Jessica Jones, another local long-distance runner, accompanied Foster in the late stages of the race as his pacer — a volunteer who keeps runners focused after both mind and body have begun to give out.

“They’re not allowed to help you with much, but just to make sure that you’re following the course and don’t make a wrong turn, and remind you to keep hydrated and eating, because after that long of continuously running you can become very confused,” Foster said.

Jones completed the last 36 miles of the race with Foster as his pacer.

“The pacers are volunteers,” Foster said. “They basically run that many miles for nothing; not even a free t-shirt.”

Foster has been running for 25 years. The No business run was his seventh ultra-marathon of 2019, and he hopes to do one more in December.
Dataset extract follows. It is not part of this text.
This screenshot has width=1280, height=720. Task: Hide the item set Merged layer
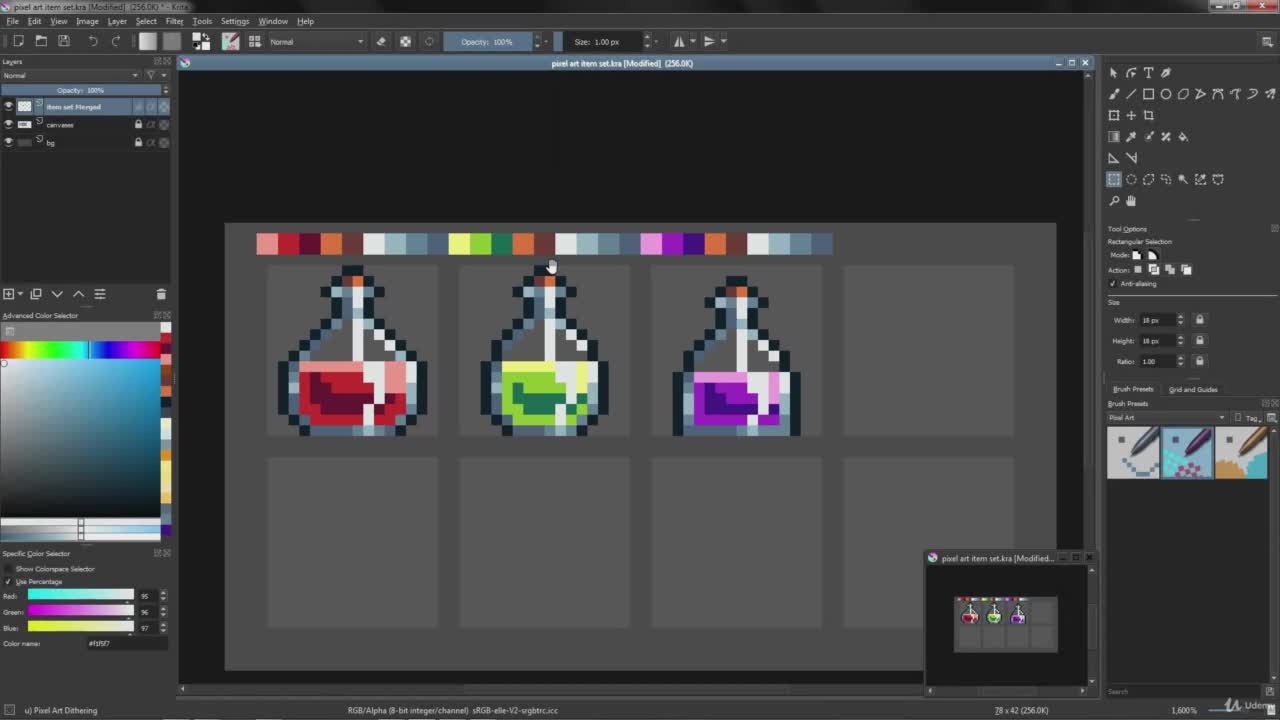[8, 106]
People came from all over to run the No Business 100. Some were from Knoxville and Nashville, but most were from other states. Foster — the only local runner to complete the 100-mile course — was glad to see it. The race allows an entirely different segment of users — not just the whitewater paddlers, the horseback riders and the paddlers — to see what the Big South Fork has to offer.

“I feel like Oneida is struggling, and the Big South Fork is very important to our county,” he said. “It’s truly amazing. I never realized that until I ran through it.”

The 2020 No Business 100 has already been set for October 17-18. There will be a couple of major changes, which will accommodate the race’s growth. It will move from a Saturday-Sunday event to a Friday-Saturday event, and the start-finish will move from Blue Heron to Pickett State Park.

“Running the race out of Blue Heron has been memorable but not without its challenges,” Gajus said. “With this move, we feel not only will it make things easier for our race staff but more importantly, create a more community feel before and after the race.”